任务: 将含有"Task: Open Ingestion in the sidebar"的行与含有"Action: click(x=89, y=355)"的行之间的各行（含这两行）重新写出，把其中的"sidebar"替换为"navigation panel"，其余内容保持不变。答案中不要写入图片。

数据行:
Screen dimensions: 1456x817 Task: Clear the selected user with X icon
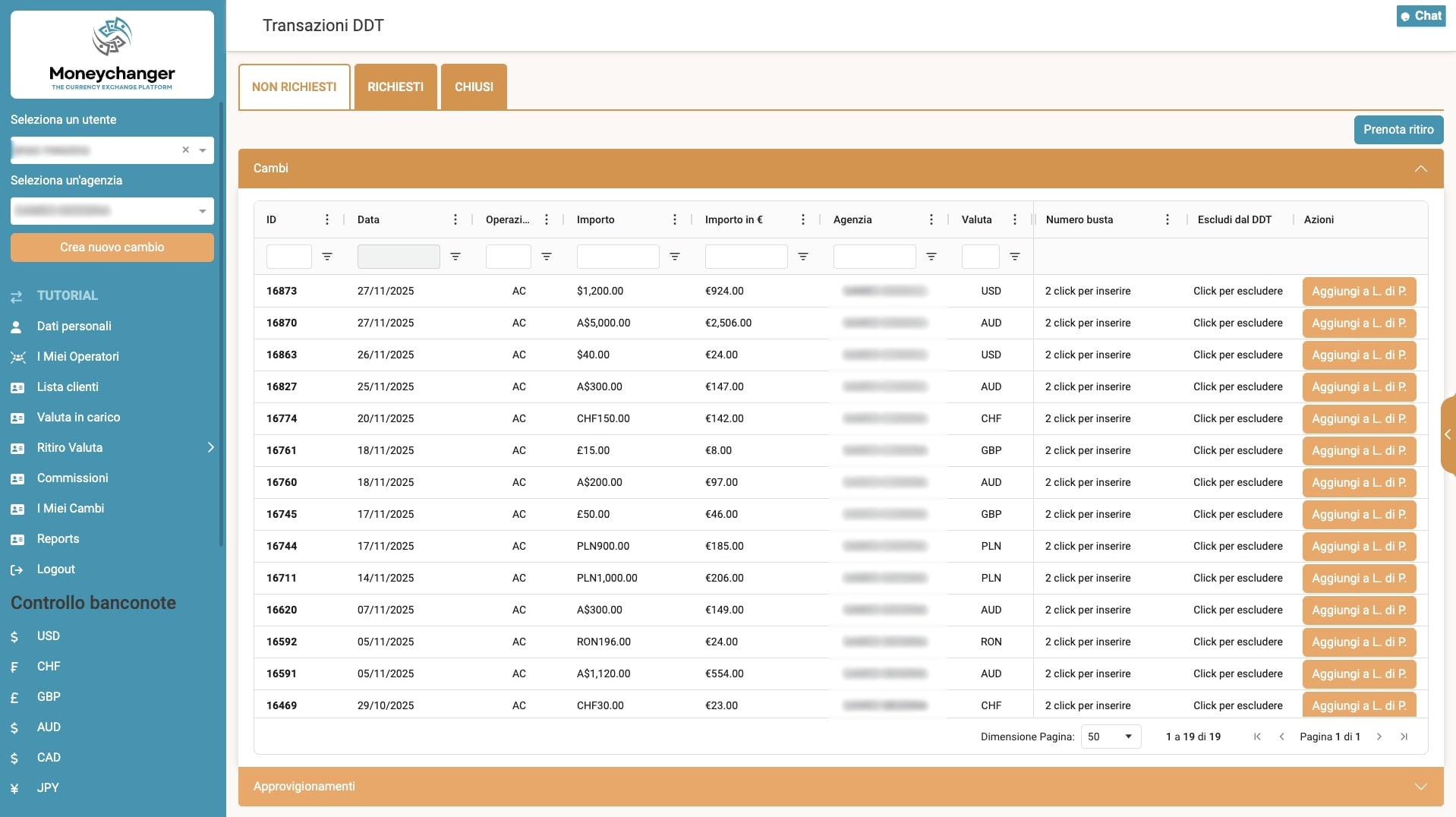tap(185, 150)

==

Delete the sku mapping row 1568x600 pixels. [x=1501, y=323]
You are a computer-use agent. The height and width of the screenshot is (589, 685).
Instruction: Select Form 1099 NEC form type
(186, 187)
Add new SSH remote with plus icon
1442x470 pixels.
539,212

---

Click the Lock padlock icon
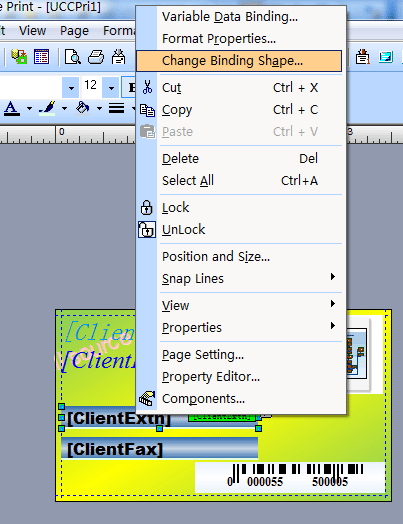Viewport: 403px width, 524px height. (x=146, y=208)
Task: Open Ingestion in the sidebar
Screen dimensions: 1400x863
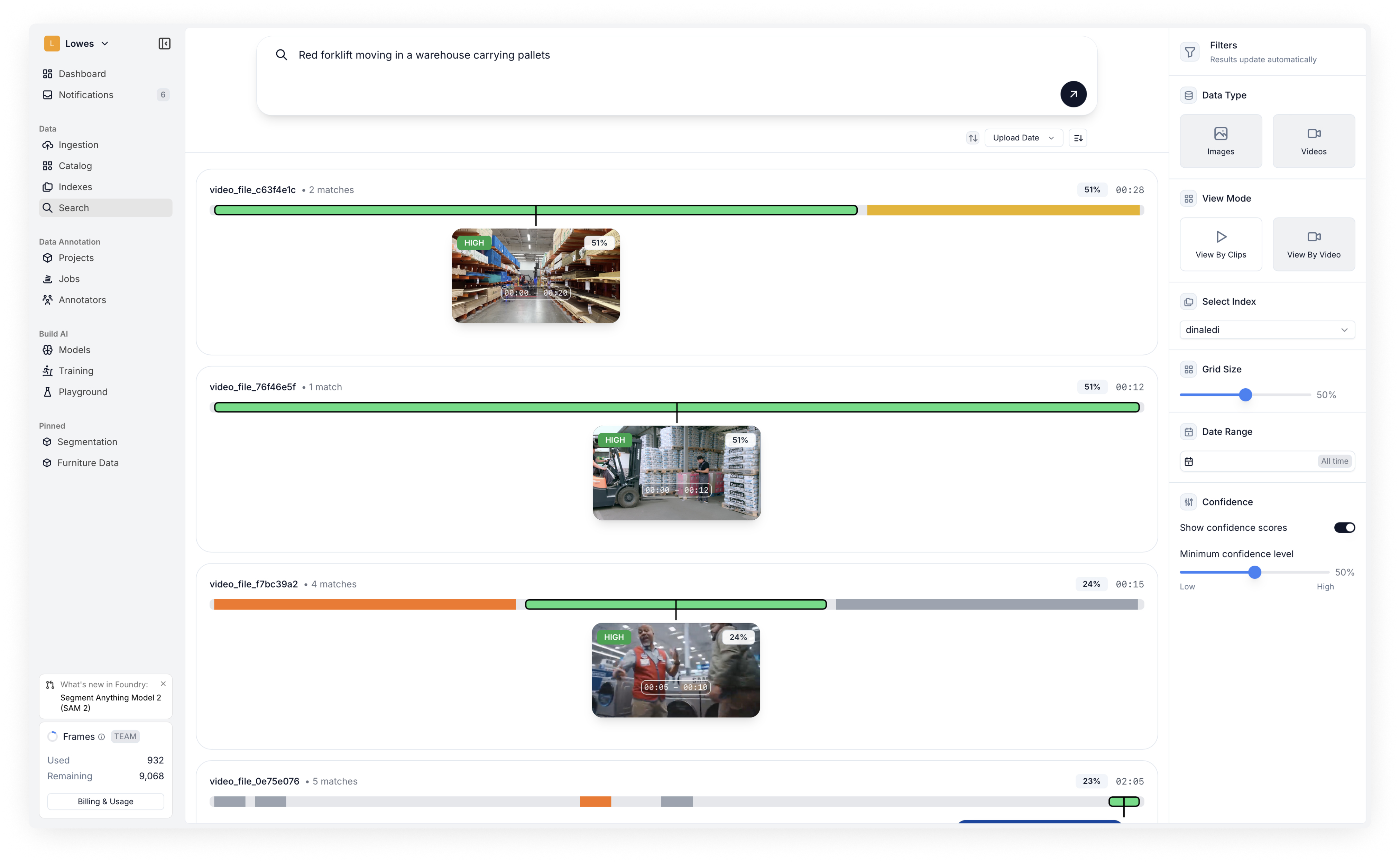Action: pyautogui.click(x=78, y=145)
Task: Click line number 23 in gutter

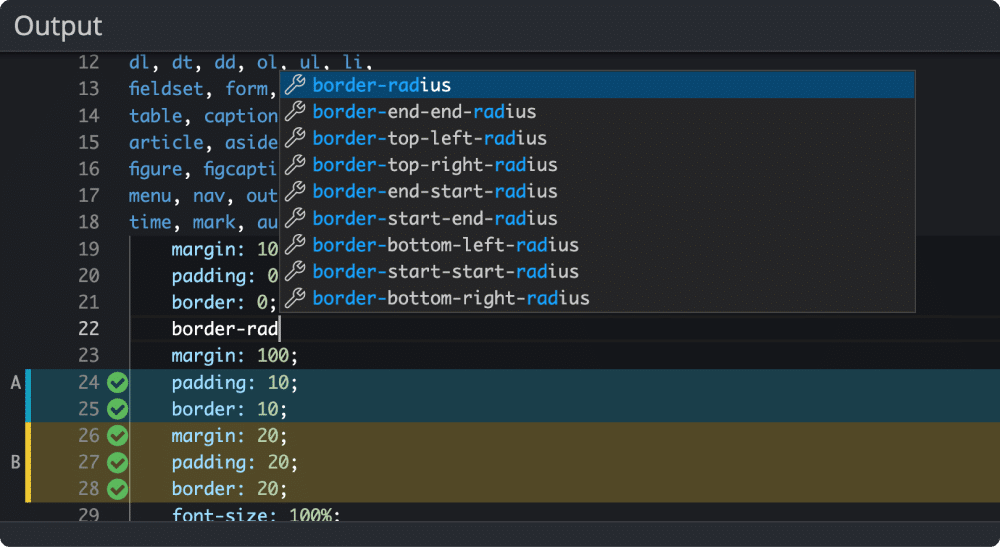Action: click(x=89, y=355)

答案:
Task: Open Ingestion in the navigation panel
Screen dimensions: 1400x863
Action: pyautogui.click(x=78, y=145)
Task: Click line number 23 in gutter

Action: click(x=89, y=355)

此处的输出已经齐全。